Lastly, Duxbury asserted that it has a substantial need for the documents in preparing for Hearing and would suffer undue hardship in obtaining substantially equivalent information.[6]  Duxbury required the information which it is unable to obtain from other unprotected sources in order to respond to the allegations that it failed to offer Student an appropriate program that addressed his social, emotional, behavioral and academic needs allegedly resulting in Student’s failure to make effective progress, or whether Student’s alleged lack of progress was due to Student’s “increasingly complex and non-educational needs.”  I agree.  As such, Ms. Bach’s Motion for a Protective Order Relative to Duxbury’s Subpoena is DENIED.


Ms. Bach shall produce the records requested by Duxbury pursuant to the Subpoena Duces Tecum served on December 19, 2017, by the close of business on March 12, 2018.

By the Hearing Officer,


Rosa I. Figueroa                                                                                    Dated:  March 1, 2018

[1] Both of these rules protect written materials and mental impressions which are created in anticipation of trial as discussed later in this ruling.
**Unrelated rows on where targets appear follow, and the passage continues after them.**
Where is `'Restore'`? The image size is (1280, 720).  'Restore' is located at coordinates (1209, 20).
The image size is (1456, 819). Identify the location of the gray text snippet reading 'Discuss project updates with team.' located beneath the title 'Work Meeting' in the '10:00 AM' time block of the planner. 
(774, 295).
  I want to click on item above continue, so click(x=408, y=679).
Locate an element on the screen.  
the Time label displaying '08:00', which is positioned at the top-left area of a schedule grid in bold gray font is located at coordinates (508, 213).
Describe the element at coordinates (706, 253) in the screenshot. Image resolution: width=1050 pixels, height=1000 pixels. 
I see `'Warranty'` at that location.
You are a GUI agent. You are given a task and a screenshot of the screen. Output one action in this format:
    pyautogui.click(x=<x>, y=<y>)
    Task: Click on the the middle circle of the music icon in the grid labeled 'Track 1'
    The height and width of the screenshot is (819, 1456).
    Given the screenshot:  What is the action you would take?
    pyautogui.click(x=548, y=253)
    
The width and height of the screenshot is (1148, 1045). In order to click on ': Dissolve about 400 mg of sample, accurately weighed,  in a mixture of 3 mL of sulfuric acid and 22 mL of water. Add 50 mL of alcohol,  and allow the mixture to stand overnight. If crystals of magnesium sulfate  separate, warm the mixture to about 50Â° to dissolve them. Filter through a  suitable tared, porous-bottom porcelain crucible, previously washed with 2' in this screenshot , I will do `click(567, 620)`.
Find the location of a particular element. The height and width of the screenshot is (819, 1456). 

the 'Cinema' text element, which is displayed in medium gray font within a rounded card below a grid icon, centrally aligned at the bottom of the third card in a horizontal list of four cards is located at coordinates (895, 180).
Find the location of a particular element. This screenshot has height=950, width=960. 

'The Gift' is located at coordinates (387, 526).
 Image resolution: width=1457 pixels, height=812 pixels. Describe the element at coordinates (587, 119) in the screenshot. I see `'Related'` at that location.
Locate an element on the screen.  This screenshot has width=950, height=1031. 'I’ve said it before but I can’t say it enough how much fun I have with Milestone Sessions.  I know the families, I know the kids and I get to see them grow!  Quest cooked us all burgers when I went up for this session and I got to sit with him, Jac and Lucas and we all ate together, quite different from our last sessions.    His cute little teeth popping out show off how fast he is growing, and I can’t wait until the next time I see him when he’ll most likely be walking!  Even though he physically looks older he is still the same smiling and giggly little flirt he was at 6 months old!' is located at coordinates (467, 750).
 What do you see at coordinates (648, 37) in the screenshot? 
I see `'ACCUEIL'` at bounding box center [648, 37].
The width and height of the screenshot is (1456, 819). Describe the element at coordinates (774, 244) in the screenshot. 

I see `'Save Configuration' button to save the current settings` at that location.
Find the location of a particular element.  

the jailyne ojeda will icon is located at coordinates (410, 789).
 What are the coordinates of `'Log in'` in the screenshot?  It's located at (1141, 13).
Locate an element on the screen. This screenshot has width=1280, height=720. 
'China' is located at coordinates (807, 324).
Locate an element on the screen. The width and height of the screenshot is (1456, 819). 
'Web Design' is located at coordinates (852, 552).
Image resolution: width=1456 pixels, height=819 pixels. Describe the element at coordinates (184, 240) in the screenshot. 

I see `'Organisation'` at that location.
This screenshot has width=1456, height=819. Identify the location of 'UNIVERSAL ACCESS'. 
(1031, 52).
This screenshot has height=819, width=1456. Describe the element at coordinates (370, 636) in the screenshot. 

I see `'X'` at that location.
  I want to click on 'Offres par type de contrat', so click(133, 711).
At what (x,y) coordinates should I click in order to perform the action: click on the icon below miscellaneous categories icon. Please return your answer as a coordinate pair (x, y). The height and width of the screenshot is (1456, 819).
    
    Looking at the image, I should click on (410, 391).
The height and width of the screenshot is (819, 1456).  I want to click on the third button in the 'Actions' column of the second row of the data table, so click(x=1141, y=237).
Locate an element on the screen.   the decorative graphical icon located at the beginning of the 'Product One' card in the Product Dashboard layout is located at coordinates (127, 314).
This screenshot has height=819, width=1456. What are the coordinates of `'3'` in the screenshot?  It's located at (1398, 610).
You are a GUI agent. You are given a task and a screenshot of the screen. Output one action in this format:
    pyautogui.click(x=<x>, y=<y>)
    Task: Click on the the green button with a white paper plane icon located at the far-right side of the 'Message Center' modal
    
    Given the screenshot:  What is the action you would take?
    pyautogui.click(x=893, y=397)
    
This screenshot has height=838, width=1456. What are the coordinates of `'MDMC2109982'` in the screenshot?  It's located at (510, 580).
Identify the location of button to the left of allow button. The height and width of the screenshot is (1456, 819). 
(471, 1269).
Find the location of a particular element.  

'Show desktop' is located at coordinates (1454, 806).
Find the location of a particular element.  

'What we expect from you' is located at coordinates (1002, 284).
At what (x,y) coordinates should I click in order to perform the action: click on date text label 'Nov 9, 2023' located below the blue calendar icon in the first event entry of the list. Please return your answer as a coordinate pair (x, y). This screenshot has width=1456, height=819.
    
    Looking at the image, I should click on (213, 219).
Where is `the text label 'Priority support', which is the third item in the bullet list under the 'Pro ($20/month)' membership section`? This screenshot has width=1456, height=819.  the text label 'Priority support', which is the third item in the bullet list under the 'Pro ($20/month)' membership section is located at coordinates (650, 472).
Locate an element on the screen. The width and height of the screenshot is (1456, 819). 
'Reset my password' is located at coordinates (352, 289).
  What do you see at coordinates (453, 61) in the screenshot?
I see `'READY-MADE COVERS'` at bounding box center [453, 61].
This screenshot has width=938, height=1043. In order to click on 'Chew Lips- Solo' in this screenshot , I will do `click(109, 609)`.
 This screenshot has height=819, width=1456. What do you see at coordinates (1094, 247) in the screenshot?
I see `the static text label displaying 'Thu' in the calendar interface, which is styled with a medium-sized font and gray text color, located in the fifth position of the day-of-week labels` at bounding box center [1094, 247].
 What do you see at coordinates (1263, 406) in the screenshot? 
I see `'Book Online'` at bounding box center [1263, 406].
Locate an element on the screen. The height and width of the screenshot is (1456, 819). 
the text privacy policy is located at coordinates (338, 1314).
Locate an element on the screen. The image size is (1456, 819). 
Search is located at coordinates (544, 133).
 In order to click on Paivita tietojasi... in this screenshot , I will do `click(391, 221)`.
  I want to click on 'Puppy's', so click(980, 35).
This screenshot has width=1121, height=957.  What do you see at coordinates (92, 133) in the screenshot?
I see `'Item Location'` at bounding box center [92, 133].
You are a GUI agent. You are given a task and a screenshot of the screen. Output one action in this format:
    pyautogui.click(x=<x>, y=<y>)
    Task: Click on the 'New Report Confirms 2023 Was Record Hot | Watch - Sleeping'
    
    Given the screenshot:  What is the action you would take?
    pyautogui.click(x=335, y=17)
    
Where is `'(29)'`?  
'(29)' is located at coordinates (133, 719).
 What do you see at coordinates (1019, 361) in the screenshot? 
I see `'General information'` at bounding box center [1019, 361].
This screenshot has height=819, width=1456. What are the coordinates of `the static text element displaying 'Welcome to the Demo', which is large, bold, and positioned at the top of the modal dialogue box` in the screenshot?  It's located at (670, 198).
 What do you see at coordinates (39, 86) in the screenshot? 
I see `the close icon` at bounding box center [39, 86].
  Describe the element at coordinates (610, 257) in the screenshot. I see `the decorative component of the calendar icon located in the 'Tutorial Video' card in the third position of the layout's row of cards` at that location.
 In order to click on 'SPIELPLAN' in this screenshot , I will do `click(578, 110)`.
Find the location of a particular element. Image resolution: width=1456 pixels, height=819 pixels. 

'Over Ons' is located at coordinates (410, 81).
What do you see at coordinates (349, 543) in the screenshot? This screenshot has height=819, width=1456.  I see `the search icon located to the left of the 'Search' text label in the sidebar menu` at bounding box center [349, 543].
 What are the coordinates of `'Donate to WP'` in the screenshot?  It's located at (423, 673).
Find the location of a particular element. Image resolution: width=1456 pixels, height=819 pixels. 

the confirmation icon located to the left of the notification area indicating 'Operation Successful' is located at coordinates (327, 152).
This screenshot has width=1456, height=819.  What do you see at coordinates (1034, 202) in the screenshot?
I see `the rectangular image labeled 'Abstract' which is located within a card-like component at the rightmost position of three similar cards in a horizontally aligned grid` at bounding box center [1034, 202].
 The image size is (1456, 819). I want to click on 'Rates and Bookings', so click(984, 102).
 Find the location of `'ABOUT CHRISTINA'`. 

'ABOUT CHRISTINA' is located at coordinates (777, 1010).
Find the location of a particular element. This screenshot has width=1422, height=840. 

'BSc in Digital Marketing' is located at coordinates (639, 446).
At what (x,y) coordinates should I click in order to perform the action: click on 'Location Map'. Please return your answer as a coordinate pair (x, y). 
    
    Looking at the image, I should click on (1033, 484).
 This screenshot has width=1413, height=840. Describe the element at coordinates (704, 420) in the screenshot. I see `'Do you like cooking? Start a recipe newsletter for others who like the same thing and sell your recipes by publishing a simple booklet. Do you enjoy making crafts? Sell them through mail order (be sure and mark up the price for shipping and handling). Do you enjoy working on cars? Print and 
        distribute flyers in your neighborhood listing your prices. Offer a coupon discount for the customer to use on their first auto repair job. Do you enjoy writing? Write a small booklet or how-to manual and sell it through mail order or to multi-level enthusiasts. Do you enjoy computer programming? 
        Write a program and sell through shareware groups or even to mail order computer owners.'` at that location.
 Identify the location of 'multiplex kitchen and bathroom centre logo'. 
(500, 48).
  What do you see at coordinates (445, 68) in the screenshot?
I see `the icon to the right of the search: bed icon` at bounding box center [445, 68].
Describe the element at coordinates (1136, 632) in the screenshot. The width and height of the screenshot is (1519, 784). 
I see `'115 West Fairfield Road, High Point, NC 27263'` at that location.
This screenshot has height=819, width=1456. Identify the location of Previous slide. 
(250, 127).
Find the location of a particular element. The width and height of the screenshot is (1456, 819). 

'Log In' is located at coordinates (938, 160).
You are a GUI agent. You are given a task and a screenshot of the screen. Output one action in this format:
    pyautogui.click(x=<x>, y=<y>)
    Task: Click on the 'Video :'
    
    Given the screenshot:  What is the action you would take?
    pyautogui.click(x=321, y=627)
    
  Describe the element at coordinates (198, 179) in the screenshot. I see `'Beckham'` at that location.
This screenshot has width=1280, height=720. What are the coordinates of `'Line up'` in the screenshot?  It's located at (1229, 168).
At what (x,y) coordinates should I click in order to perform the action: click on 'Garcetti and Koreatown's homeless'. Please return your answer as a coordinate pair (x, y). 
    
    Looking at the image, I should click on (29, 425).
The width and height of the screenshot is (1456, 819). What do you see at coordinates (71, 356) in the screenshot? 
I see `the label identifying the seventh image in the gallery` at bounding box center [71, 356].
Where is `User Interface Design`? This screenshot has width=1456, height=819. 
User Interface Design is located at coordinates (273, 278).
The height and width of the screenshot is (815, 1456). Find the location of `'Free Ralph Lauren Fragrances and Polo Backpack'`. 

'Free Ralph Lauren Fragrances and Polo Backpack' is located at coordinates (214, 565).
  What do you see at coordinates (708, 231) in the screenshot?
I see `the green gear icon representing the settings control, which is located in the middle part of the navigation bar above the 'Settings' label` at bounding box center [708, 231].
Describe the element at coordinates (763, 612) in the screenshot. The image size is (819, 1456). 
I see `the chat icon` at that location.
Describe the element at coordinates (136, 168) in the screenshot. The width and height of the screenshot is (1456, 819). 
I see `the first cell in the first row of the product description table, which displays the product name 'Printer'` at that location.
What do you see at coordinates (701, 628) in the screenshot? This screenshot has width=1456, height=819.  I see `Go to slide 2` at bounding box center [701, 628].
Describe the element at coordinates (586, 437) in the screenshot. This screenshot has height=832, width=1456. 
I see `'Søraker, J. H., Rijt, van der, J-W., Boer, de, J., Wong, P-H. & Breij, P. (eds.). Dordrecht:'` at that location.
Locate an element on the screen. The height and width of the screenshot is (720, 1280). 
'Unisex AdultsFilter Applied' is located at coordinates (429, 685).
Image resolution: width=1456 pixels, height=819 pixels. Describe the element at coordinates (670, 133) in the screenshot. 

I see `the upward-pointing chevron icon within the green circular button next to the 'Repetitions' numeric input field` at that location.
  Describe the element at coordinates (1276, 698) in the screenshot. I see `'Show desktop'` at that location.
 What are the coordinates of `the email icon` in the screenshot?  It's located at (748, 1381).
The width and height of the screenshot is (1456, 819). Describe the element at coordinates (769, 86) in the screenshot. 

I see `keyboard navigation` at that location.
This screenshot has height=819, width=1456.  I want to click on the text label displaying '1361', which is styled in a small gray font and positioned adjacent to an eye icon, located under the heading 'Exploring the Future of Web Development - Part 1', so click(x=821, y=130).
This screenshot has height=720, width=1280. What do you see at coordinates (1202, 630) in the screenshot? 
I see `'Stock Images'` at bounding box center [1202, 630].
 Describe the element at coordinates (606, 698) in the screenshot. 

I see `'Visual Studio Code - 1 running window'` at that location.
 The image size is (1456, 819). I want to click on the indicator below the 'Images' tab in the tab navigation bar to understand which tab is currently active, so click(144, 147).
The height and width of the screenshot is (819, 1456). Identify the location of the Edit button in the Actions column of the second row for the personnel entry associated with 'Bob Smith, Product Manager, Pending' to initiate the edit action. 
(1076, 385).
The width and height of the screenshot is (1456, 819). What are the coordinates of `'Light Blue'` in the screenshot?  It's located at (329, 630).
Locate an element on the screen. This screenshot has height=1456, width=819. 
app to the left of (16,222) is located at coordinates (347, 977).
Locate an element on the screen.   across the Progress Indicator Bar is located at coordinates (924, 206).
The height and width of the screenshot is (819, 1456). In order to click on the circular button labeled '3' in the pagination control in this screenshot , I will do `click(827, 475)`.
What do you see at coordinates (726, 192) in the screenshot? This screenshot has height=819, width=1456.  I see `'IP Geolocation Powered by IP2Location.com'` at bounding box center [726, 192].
[2]  See 34 CFR §300.321 (requiring that parents, educators, service providers and relevant individuals knowledgeable about the student, the evaluative measures used in assessing the student, special and general education curriculum, available services though outside agencies and if appropriate the student, convene to discuss and make the necessary decision to develop a student’s IEP ).

[3]  See U.S. v. ISS Marine Serv., 905 F.Supp.2d 121, 134 (D.D.C. 2012) holding that “materials prepared by non-attorneys supervised by attorneys are capable of enjoying work-product protection”;  see also Judicial Watch, Inc. v. U.S. Dept. of Homeland Sec., 736 F.Supp.2d 201 209 (D.D.C. 2010) reaching the same conclusion.

[4] Here, Parents specifically claim that Duxbury failed to propose an educational program that effectively addresses Student’s mental health, emotional and behavioral needs. Furthermore, Parents have raised Student’s mental, emotional and behavioral needs as an element of their claim and have relied on the recommendations of the aforementioned providers to support their position and request public funding for a year-round out of district placement.

[5]  See Cherkaoui v. City of Quincy, No. 14-CV-10571-LTS, 2015 WL 4504937, at *2 (D. Mass. 2015) (“Where a patient uses the substance of the psychotherapist –patient relationship to further his or her own cause, they cannot claim that the communication is privileged, because the privilege cannot and should not at once be used as a shield and a sword.”) (internal quotation marks omitted).

[6]  See FED.R.CIV. P. 26(B)(3)(A)(II).